Patricia and I were lucky in that many of our friends were in the art program with us, and we were joined by a few students from another nearby school. I don’t remember them all but I do remember a few boys… okay well one specific boy but please refer back to “First Kiss Optics” for my weakness on foreign conquests. Mashed together on a bus for 11 hours, safe to say we were all friends by the end of our journey.

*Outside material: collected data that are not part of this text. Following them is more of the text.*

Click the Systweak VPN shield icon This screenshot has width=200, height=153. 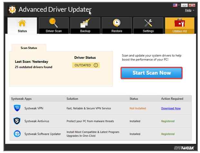point(17,109)
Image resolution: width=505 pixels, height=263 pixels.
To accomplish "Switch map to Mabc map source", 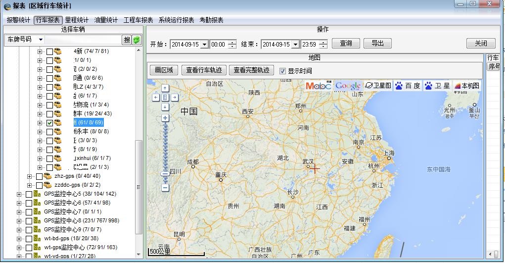I will click(318, 86).
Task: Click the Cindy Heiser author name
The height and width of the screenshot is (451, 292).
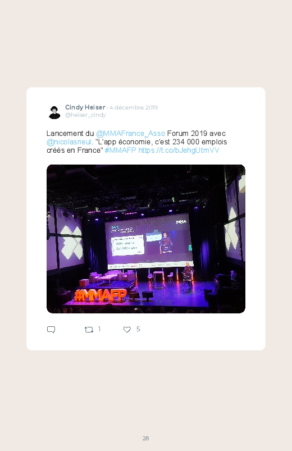Action: (85, 107)
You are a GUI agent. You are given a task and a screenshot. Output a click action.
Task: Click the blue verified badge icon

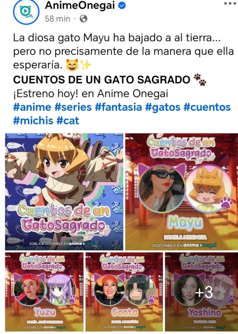coord(122,5)
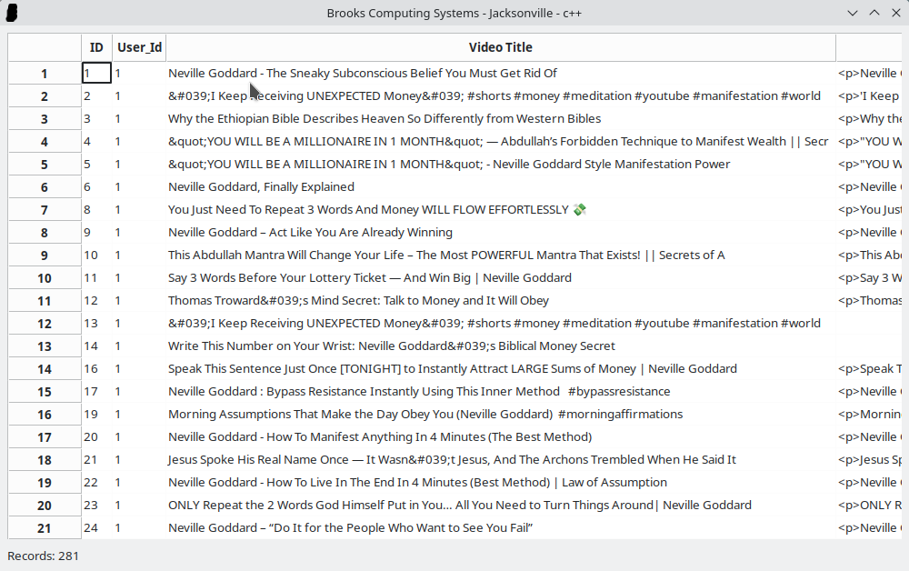
Task: Click the ID cell in the first row
Action: click(96, 74)
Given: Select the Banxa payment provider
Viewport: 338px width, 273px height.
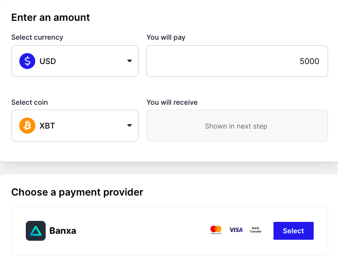Looking at the screenshot, I should pyautogui.click(x=293, y=231).
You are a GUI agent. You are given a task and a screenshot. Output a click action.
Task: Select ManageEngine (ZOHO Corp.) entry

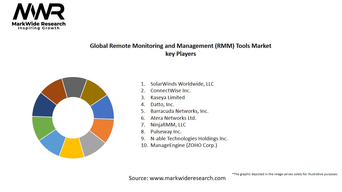point(184,145)
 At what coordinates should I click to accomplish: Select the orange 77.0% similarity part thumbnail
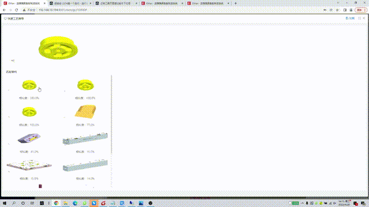85,112
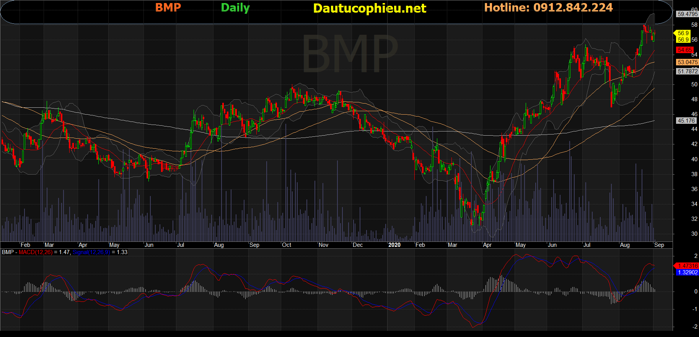
Task: Click the Oct marker on time axis
Action: [287, 245]
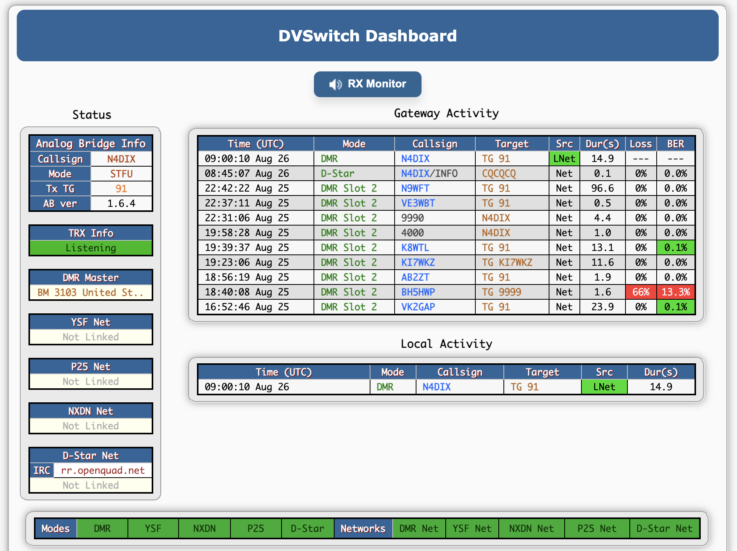This screenshot has height=551, width=737.
Task: Click the green Listening status bar
Action: pyautogui.click(x=91, y=248)
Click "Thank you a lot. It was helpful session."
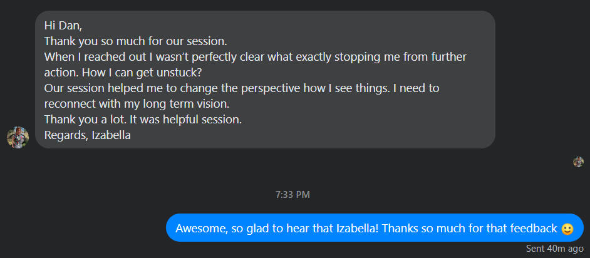 pos(143,119)
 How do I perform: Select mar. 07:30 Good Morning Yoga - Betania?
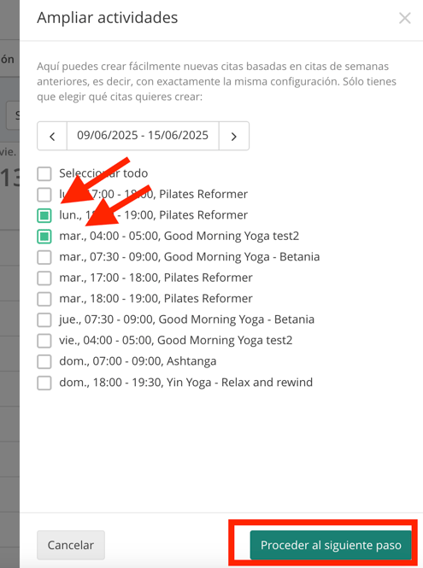coord(44,257)
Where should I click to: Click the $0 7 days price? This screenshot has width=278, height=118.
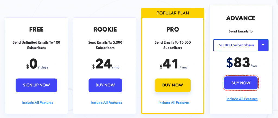[37, 64]
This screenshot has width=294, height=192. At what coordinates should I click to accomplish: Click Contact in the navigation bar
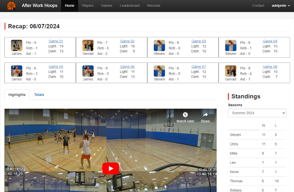click(258, 5)
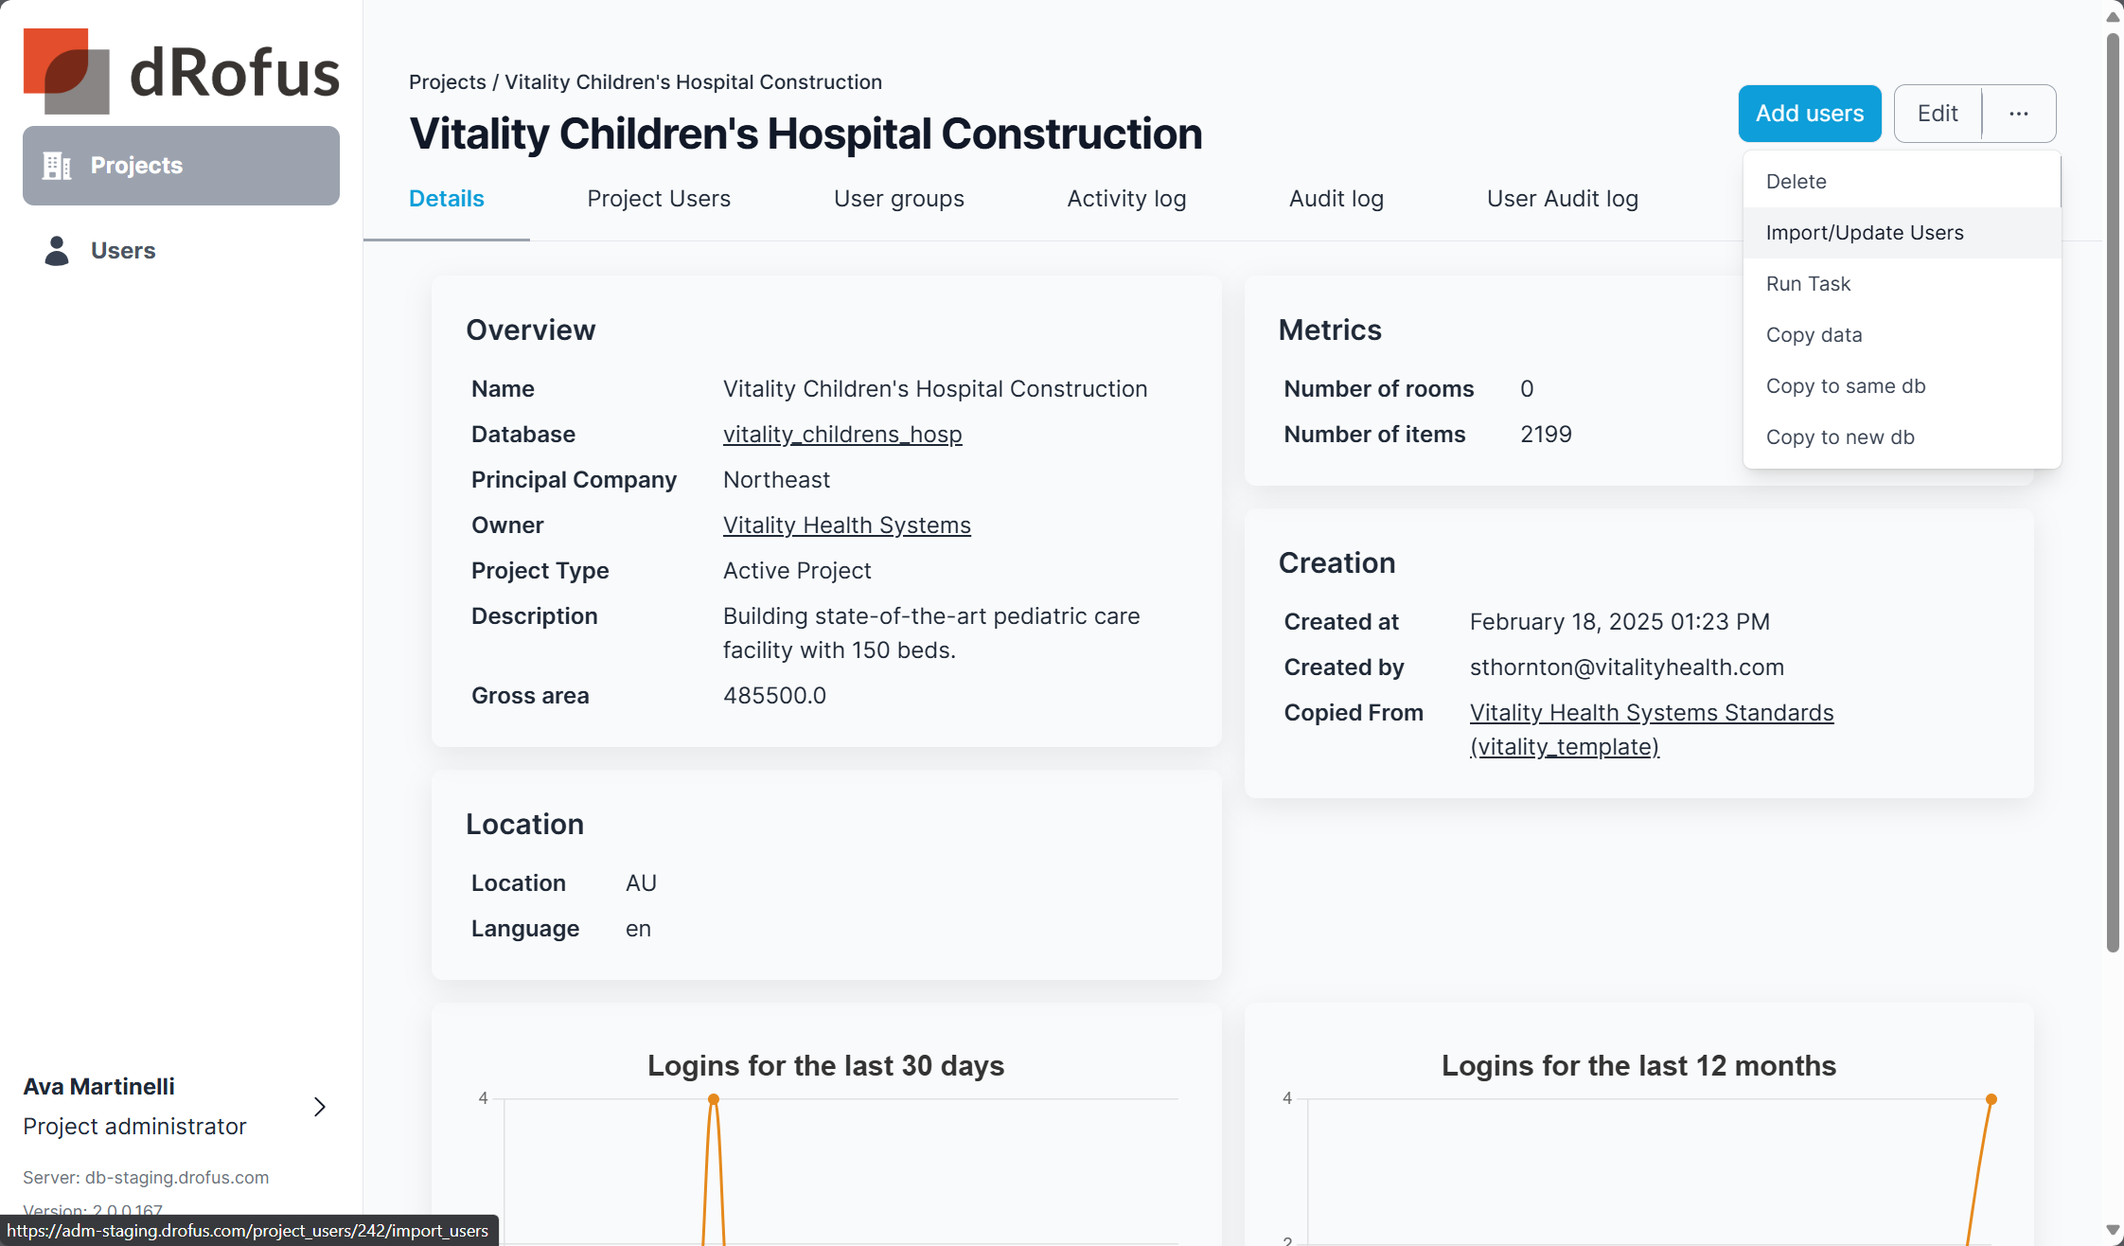Choose Delete from the dropdown menu
The image size is (2124, 1246).
(x=1796, y=182)
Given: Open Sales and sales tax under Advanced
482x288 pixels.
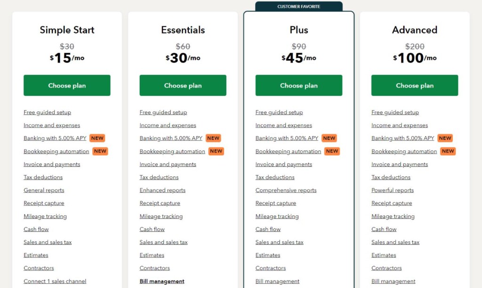Looking at the screenshot, I should [395, 242].
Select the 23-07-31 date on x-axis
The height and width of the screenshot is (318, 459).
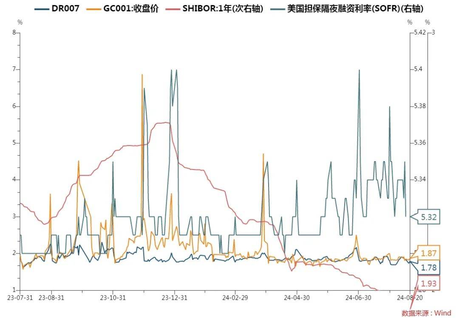19,298
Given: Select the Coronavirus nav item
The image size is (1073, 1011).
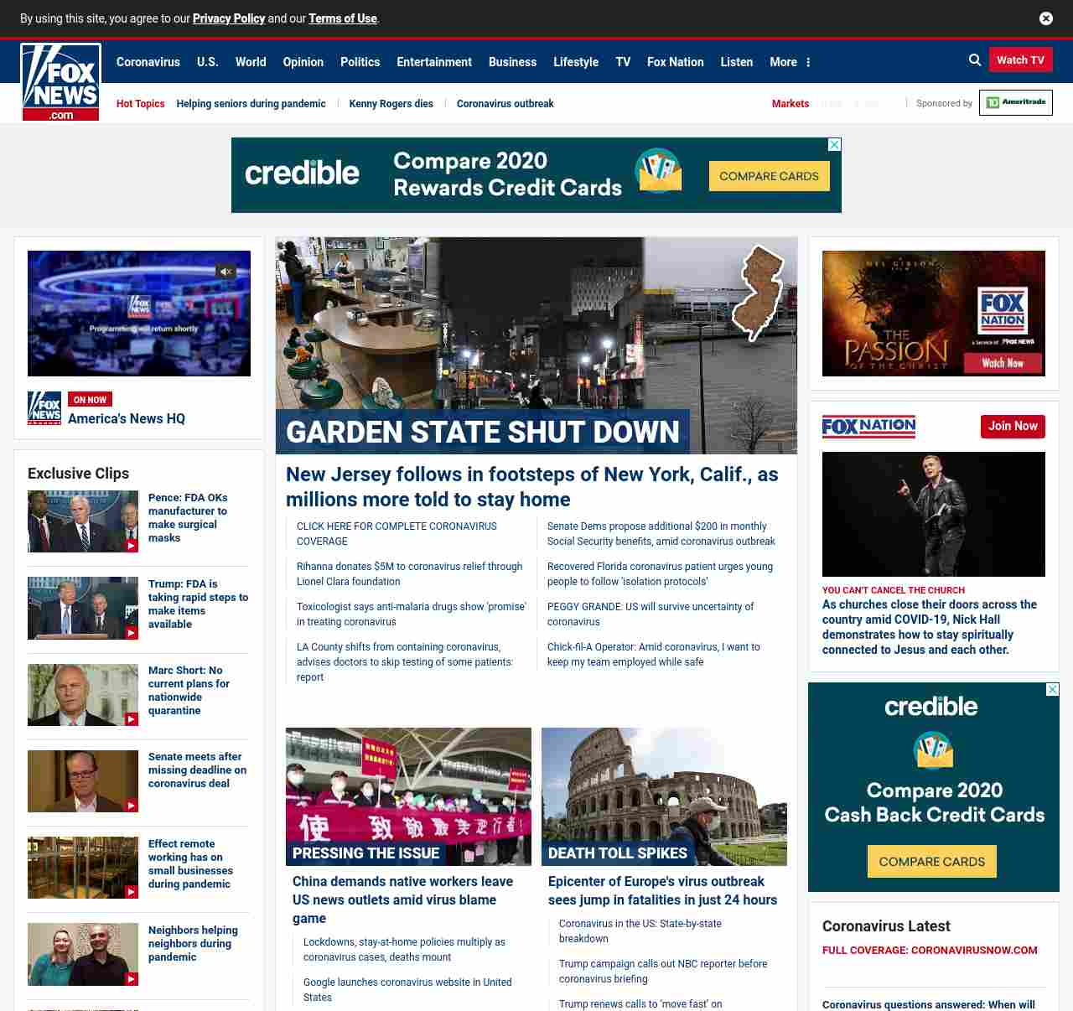Looking at the screenshot, I should pos(148,62).
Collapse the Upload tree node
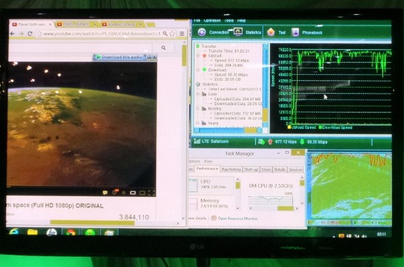 click(x=198, y=56)
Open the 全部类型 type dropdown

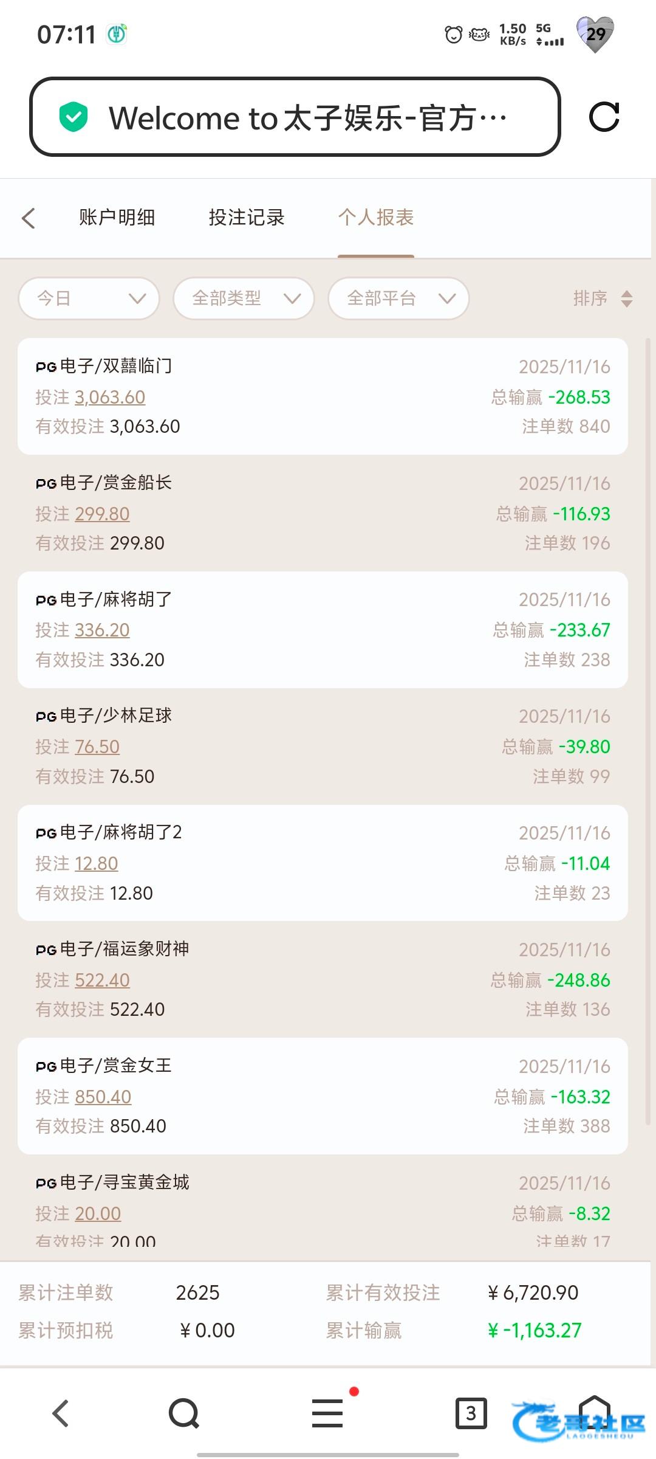(244, 298)
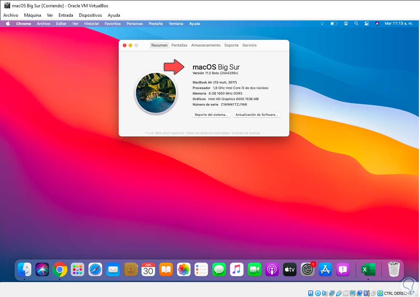Open the Trash in the Dock
The height and width of the screenshot is (297, 420).
[394, 269]
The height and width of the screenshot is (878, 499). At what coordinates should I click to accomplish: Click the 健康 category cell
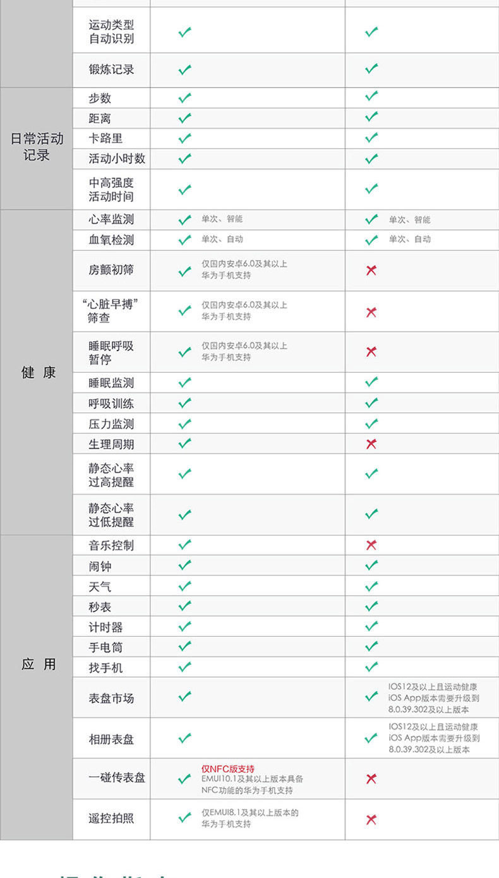(x=38, y=373)
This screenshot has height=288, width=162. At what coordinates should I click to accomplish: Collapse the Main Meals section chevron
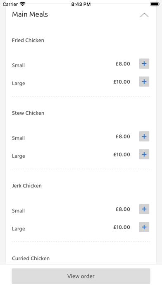click(x=144, y=15)
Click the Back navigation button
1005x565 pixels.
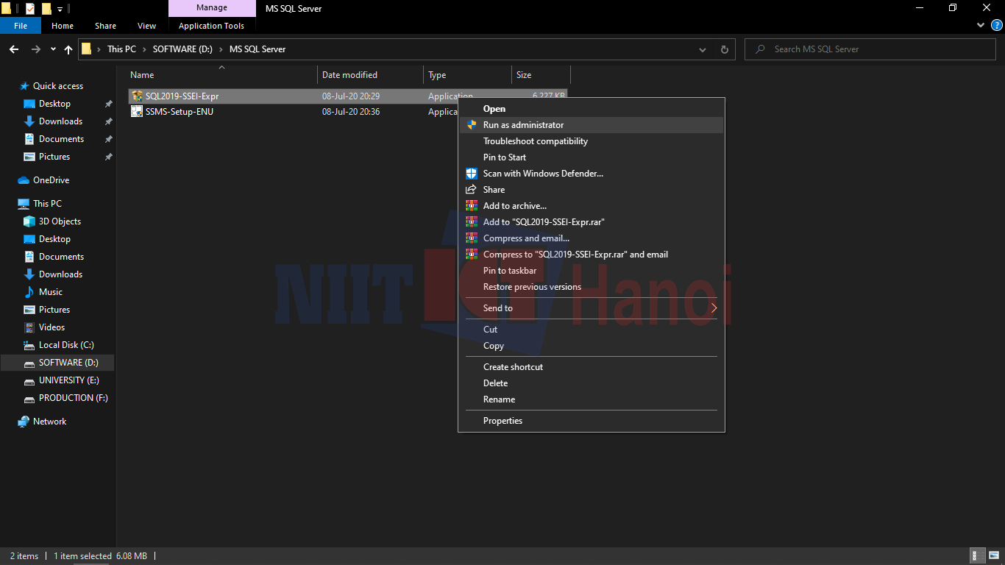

Once arrived in the big apple we went right for the stereo types — bagels and cream cheese for breakfast (yeah, we had those in Canada, but these are NEW YORK BAGELS), exploring all the museums (it was an “art trip”) and scoring beer and low-proof wine from a real NYC bodega (because our art teacher chaperon disappeared to visit a “friend” in Brooklyn — a caveat I’m pretty sure wasn’t on the parent permission form.)

And the hits kept coming:

The Hard Rock Café. We sat at a table for 12, were joined by a drunk wall street dude named Jim Speigel — whose name Patricia and I still remember 25 years later — and tipped the confused waitress in loonies. (“Is this gold?”)

Broadway. We saw John Secada as Danny Zuko in Grease and almost got kicked out because my friend Carrie kept taking pictures with her flash on. (For the kids out there John Secada is your Ricky Martin… no? Okay Ricky Martin is today’s… um? Nope, no idea.)

The Ricki Lake Show. We stood in line and went to a live afternoon taping. I cannot for the life of me remember the topic of the show, but at the time she was the most prolific “celebrity” any of us had seen. (Until John Secada that is!)

The Statue of Liberty. We climbed the 393 steps to the crown — it was narrow and tight — and amazing. Ah, teenage leg endurance.

Pink Floyd Laser Spectacular. Now this was an off the hook experience. But was quickly over shadowed by the most stereo typical and insane NYC cab ride I have ever had then and since. That scene in Home Alone 2? Yeah, like that…

Rockefeller Center Christmas Tree. That is all.

There were many other amazing moments — the most affecting Guggenheim art exhibit I have ever experienced to this day, Times Square shenanigans, watching movies filmed in New York IN New York (not a common occurrence in our suburban town) — and learning about a world outside of our own.

That trip sparked a life long habit for me — to overcome homesickness and comfort (that is the gift and curse of an amazing family and fortunate childhood) — to seek change and growth outside of the world I knew. The push and pull is real…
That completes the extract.